Deiontrez Mount (born February 26, 1993) is an American former professional football player who was a linebacker in the National Football League (NFL). He played college football for the Louisville Cardinals and was selected by the Tennessee Titans in the sixth round of the 2015 NFL draft.

==Professional career==

Pre-draft measurables
| Height | Weight | Arm length | Hand span | 40-yard dash | 10-yard split | 20-yard split | 20-yard shuttle | Three-cone drill | Vertical jump | Broad jump | Bench press |
| 6 ft 4+3⁄4 in (1.95 m) | 249 lb (113 kg) | 33+1⁄8 in (0.84 m) | 9+5⁄8 in (0.24 m) | 4.66 s | 1.59 s | 2.71 s | 4.32 s | 7.07 s | 31.0 in (0.79 m) | 9 ft 11 in (3.02 m) | 28 reps |
All values from Pro Day

===Tennessee Titans===
Mount was selected by the Tennessee Titans in the sixth round, 177th overall, in the 2015 NFL draft. On August 28, 2016, Mount was waived by the Titans.

===Indianapolis Colts===
On September 19, 2016, Mount was signed to the practice squad of the Indianapolis Colts. He was promoted to the active roster on December 15, 2016.

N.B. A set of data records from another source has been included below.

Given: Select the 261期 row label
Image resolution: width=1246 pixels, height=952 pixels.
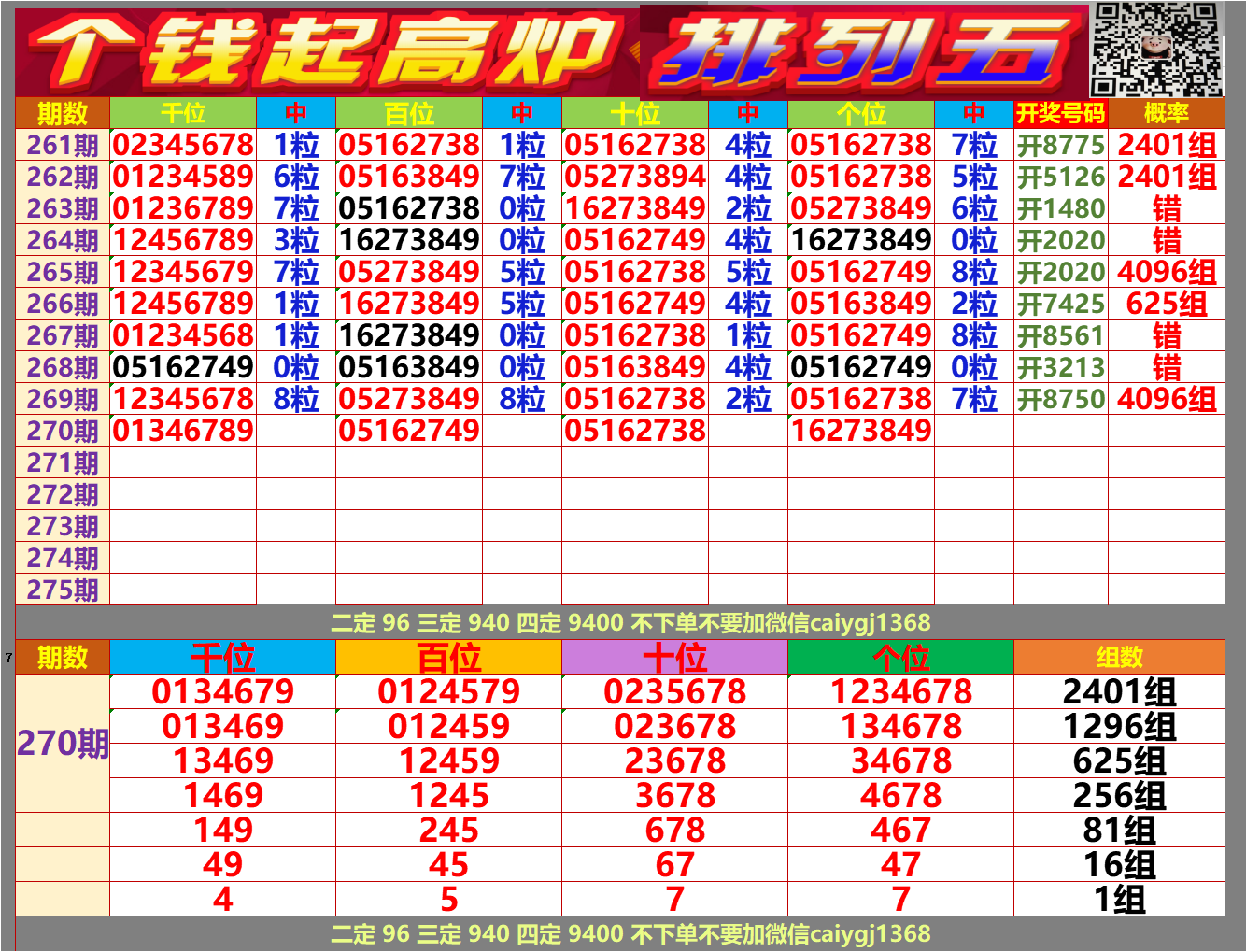Looking at the screenshot, I should click(x=62, y=146).
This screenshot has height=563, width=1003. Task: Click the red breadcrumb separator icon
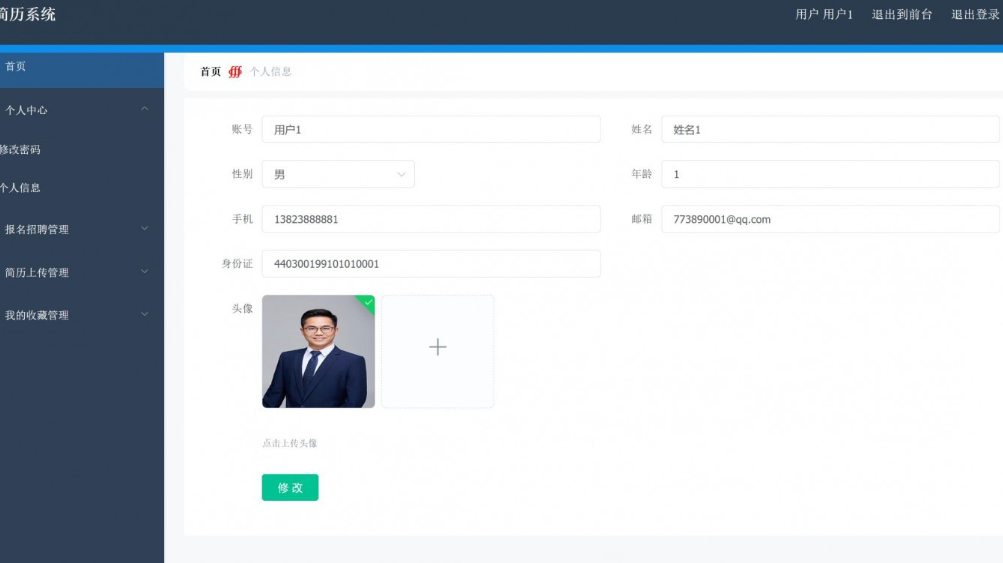coord(235,72)
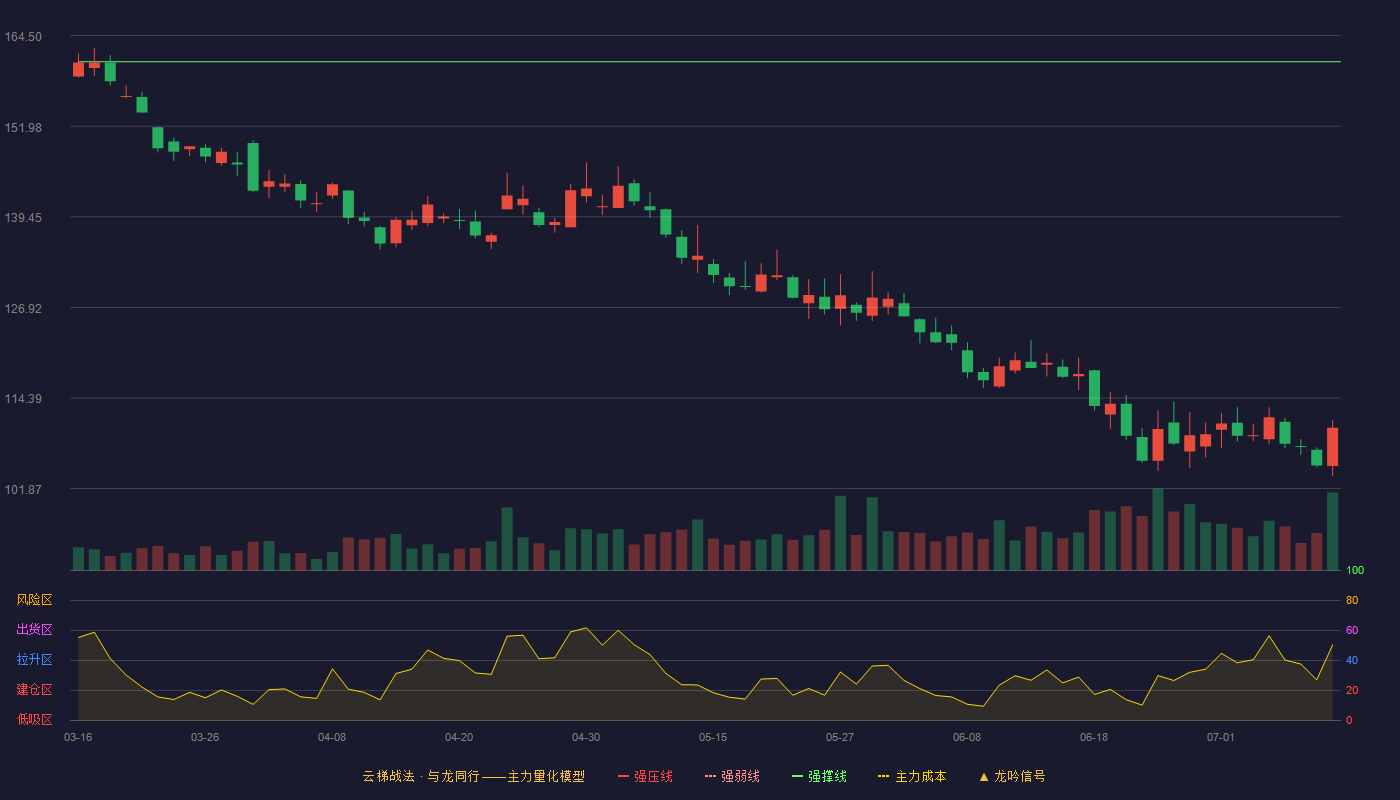Click the yellow dashed icon beside 主力成本
Viewport: 1400px width, 800px height.
[x=883, y=776]
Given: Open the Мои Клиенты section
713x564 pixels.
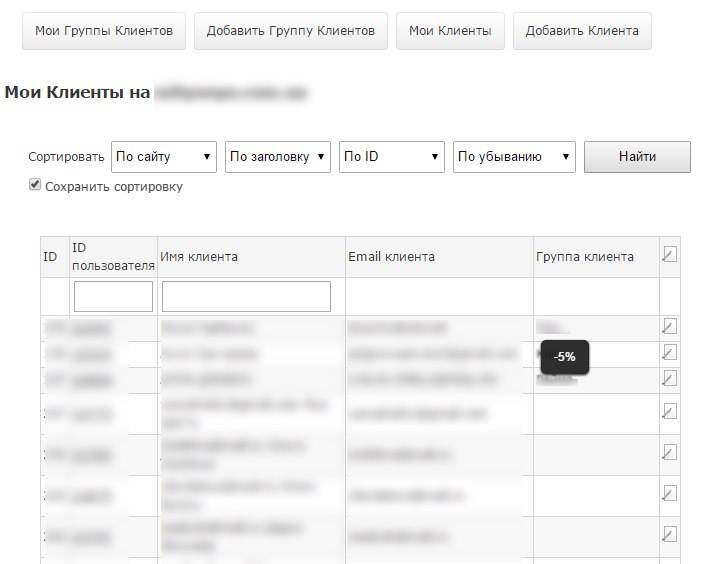Looking at the screenshot, I should [x=450, y=31].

On August 18, 2017, Mount was waived/injured by the Colts and placed on injured reserve. He was released on August 25, 2017.

===Denver Broncos===
On August 29, 2017, Mount signed with the Denver Broncos. He was waived on September 2, 2017, and was signed to the practice squad the next day. He was promoted to the active roster on November 15, 2017.

On May 30, 2018, Mount suffered a ruptured Achilles tendon during the Broncos' organized team activities (OTAs), and was ruled out the entire 2018 season. He was waived/injured on June 11, 2018, and officially placed on injured reserve after clearing waivers.

===Tampa Bay Vipers===
Mount was selected by the Tampa Bay Vipers of the XFL in round two of phase three of the 2020 XFL draft. He had his contract terminated when the league suspended operations on April 10, 2020.